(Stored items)
====

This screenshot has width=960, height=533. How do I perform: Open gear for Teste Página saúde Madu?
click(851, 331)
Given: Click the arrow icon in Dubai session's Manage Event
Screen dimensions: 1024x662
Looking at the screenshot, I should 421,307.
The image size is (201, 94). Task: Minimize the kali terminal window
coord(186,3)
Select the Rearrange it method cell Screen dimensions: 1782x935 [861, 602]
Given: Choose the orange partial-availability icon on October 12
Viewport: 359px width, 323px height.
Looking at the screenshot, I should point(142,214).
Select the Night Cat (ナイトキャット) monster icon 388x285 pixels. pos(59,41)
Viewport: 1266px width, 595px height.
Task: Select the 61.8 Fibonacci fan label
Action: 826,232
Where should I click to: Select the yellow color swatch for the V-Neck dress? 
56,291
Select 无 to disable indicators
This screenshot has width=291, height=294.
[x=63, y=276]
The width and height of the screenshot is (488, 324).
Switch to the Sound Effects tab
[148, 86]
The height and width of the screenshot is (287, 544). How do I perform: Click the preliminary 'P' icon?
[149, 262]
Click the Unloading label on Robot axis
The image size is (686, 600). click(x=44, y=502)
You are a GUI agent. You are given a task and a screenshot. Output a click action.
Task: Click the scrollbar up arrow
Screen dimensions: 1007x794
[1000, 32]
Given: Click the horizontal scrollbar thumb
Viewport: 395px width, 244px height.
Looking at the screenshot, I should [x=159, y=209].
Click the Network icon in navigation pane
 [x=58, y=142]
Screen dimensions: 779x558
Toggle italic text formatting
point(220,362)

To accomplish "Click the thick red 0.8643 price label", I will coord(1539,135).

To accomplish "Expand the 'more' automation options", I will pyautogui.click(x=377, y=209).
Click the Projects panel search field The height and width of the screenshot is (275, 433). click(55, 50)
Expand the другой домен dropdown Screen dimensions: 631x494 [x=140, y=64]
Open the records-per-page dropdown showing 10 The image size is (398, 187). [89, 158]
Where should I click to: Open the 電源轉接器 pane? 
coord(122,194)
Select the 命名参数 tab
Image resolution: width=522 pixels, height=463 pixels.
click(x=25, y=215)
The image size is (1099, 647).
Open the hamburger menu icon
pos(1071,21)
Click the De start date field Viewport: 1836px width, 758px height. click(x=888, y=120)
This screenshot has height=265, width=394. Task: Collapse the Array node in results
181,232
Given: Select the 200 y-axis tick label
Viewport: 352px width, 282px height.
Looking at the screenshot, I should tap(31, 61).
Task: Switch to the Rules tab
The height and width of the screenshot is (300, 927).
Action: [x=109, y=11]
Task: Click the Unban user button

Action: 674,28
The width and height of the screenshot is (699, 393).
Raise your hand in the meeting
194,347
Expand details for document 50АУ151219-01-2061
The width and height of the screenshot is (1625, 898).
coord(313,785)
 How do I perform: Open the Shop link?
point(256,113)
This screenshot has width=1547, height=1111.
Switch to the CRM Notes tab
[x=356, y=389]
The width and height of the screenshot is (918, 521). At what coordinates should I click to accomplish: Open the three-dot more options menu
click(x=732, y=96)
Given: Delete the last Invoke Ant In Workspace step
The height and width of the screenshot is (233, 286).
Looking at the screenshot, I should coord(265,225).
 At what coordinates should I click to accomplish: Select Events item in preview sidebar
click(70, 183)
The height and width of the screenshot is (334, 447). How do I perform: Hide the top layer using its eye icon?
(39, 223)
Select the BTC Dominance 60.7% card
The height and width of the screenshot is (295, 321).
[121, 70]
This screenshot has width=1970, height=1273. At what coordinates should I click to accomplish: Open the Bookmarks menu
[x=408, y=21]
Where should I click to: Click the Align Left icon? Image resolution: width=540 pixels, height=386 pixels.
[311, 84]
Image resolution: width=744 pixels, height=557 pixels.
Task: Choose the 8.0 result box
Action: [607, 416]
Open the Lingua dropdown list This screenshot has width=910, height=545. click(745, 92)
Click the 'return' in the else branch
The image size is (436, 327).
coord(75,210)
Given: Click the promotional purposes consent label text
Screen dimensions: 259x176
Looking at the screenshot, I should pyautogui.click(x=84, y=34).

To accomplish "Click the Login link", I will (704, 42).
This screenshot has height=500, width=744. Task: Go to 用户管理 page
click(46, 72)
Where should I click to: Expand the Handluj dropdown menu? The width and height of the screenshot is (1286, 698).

====

[What needs to be done]
Search the records for the word "arrow". Copy each line where it appears.

[Written answer]
Given: Click the arrow icon in Dubai session's Manage Event
Task: Click the scrollbar up arrow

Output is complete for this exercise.